Efficient inference using llama-mtmd-cli for high resolution images with reduced GPU VRAM usage #17801

@deepshnv

Description

@deepshnv

Proposed Optimizations

i) Modify load_tensors method in clip.cpp to assign/allocate vision model weights to the CPU and stream it to the device only at runtime.

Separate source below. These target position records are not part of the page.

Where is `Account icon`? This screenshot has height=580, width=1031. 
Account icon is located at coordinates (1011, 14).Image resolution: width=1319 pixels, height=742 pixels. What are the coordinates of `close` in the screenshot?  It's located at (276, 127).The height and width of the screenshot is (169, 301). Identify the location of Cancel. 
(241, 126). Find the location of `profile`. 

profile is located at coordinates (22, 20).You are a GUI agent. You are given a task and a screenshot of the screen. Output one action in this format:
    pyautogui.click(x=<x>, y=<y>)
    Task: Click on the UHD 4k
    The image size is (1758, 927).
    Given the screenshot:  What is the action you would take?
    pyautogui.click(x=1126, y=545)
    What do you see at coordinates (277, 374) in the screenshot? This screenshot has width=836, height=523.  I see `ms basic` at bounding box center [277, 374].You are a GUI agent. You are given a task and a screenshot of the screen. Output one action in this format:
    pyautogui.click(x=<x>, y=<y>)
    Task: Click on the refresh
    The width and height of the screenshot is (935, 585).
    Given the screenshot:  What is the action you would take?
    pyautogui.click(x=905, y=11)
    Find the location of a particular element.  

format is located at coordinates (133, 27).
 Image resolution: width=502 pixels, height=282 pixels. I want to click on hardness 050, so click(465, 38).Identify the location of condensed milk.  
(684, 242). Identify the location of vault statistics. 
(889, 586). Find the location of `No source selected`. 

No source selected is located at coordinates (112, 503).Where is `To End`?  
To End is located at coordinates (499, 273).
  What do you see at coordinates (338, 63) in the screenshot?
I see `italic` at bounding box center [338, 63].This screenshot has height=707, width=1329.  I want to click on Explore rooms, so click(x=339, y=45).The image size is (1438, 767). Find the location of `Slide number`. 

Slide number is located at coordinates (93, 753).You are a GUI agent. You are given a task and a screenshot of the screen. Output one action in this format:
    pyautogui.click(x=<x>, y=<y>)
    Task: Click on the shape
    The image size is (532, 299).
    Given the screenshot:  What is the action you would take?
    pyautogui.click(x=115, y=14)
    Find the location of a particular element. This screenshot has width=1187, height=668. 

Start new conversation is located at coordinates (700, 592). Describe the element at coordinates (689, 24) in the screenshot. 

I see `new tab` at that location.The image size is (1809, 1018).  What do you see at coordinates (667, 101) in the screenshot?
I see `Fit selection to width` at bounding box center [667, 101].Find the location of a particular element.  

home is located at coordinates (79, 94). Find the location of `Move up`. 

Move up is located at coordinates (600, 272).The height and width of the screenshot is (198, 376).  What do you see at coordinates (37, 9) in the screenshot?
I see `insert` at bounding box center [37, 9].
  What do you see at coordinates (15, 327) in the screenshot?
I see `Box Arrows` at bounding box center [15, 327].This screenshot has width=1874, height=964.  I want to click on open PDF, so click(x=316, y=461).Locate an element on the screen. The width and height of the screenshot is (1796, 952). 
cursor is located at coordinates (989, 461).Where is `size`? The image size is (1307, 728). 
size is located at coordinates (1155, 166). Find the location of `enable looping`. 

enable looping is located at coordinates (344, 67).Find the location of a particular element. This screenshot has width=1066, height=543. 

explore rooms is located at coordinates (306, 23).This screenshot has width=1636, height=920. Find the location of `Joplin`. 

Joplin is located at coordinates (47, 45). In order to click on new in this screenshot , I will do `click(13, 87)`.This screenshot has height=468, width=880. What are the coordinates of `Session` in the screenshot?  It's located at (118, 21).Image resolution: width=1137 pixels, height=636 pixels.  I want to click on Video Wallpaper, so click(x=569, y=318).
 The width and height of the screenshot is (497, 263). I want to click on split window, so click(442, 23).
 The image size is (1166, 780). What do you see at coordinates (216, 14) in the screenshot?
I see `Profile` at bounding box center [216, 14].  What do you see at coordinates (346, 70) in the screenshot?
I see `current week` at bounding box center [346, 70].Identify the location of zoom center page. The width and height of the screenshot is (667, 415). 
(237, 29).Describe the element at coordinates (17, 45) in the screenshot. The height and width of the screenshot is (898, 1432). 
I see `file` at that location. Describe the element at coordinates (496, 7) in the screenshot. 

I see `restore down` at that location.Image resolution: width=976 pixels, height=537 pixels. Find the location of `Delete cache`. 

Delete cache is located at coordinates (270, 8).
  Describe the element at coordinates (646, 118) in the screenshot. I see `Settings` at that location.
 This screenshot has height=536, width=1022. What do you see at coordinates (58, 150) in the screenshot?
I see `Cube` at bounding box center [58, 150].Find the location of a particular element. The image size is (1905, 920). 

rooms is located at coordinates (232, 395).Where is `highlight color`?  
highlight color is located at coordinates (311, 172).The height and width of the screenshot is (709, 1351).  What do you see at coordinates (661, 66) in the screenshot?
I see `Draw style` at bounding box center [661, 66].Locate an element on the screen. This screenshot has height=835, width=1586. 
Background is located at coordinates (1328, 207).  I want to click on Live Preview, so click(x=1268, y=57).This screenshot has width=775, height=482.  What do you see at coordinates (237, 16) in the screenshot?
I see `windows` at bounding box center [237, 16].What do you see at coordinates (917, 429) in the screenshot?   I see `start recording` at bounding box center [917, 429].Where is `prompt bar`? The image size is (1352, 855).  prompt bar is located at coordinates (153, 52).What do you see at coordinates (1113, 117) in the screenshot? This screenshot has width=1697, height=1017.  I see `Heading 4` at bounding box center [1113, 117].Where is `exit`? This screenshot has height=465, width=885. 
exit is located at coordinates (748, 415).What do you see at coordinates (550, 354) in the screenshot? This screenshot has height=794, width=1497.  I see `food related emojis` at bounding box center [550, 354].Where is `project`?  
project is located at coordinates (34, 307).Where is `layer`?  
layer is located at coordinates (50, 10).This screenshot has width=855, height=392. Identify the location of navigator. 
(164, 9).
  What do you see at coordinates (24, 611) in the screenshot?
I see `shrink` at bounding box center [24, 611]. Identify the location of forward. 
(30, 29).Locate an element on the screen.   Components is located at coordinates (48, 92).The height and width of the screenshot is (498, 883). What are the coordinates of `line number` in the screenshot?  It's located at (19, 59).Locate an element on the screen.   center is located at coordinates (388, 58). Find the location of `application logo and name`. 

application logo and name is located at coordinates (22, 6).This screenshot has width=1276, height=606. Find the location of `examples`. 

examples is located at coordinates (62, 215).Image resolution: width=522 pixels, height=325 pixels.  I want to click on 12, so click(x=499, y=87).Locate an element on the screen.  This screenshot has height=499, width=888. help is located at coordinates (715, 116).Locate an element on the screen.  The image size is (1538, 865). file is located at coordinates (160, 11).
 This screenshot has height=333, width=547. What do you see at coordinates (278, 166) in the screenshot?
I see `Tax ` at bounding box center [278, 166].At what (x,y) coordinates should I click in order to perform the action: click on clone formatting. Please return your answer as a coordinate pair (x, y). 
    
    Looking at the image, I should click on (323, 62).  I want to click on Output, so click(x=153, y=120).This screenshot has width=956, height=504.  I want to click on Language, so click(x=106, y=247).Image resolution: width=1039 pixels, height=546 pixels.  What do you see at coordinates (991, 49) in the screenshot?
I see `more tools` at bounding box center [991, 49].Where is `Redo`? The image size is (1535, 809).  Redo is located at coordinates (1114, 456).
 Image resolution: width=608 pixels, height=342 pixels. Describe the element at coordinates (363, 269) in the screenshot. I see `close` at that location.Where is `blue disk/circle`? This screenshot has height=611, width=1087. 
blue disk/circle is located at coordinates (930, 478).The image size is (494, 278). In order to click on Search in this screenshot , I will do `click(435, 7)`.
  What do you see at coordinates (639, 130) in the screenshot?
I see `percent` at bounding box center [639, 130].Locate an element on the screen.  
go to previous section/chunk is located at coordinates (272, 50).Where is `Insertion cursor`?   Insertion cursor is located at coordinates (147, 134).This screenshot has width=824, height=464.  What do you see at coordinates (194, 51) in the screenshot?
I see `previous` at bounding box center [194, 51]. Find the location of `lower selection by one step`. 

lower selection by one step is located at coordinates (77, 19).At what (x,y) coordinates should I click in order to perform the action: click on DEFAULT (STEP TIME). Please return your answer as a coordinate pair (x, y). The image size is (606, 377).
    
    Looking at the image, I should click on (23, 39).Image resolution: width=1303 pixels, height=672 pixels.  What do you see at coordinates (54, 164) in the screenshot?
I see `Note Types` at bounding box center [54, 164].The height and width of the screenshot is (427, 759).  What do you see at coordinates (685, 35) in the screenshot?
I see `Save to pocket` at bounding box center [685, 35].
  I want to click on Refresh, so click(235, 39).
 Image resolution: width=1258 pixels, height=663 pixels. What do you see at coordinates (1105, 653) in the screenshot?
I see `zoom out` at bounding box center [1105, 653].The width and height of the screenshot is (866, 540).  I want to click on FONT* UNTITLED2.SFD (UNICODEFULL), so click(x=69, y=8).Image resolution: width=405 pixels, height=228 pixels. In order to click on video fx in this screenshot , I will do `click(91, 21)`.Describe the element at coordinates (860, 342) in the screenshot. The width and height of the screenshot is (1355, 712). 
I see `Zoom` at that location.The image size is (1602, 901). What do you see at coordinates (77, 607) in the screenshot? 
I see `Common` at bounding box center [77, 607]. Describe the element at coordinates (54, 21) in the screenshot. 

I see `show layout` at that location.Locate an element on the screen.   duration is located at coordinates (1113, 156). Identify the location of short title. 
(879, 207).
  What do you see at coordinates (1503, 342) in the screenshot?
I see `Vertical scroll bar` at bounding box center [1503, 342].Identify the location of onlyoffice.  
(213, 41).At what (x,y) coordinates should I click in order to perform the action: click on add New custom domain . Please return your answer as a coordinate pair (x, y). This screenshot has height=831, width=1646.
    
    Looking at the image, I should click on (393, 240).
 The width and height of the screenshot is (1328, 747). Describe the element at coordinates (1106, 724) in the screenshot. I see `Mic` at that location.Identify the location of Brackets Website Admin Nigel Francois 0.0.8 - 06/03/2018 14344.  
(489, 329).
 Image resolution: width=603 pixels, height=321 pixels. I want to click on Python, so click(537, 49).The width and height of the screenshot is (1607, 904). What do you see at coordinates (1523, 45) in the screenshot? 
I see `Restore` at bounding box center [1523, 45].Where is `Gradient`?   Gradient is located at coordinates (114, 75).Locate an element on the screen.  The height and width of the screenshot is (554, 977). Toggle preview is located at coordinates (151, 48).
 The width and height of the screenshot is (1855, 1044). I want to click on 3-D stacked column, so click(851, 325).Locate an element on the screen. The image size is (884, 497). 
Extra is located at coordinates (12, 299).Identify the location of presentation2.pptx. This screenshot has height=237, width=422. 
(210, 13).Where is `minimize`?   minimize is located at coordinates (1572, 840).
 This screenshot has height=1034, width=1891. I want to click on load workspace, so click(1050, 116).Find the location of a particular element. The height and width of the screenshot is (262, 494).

This provides memory savings == the total weight of the vision tensors and do not make the image encoding terribly slow as is seen with --no-mmproj-offload which keeps the computation also on the CPU

ii) During multi-modal inference, defer the LLM model and context initialization from mtmd-cli, and rather invoke it JIT from mtmd-helper after encoding(pre-encoding) the IMAGE chunk is done and CLIP models' smemory resources are freed. This preserves downstream decode order but frees vision VRAM earlier.
Thus peak VRAM reduces: SUM(clip encode, text decode) -> MAX(clip encode, text decode)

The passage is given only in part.